* _Exercise_
Reproduce each of the items below word for word, and leave out the pictures.

* _Stored rows_
◆ ◆ ◆ ◆ ◆
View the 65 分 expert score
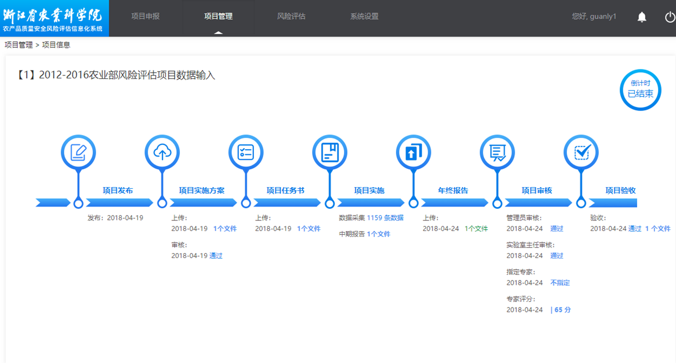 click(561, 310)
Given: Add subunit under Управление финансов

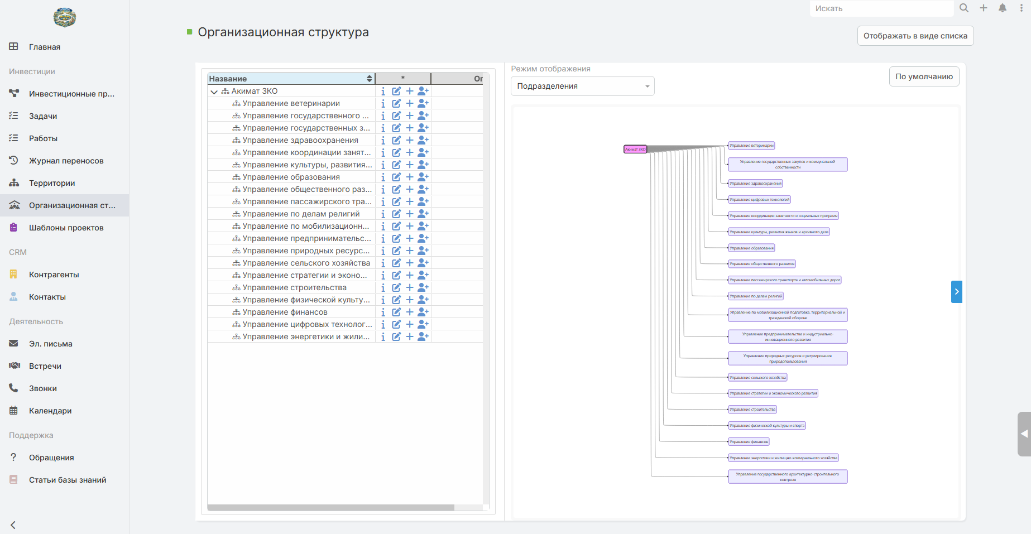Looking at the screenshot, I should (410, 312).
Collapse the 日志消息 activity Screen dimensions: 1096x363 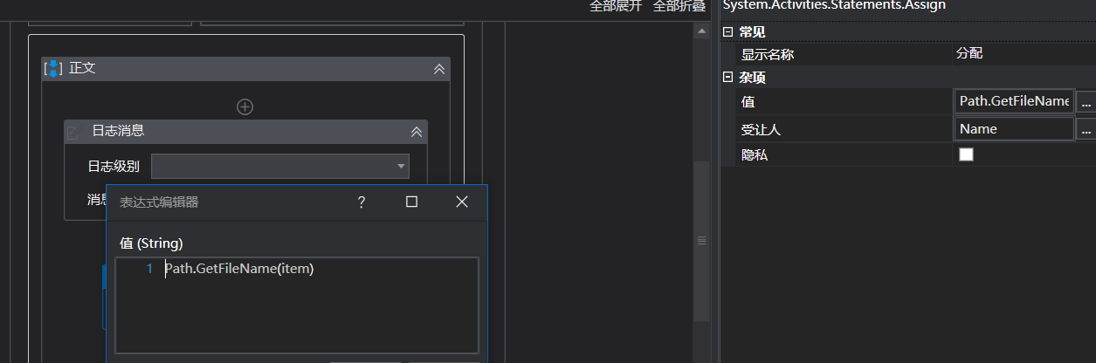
◆ ◆ ◆ ◆ ◆
* _Result of the task_
View the 65 分 expert score
 click(561, 310)
Given: Add subunit under Управление финансов

Looking at the screenshot, I should (410, 312).
Collapse the 日志消息 activity Screen dimensions: 1096x363 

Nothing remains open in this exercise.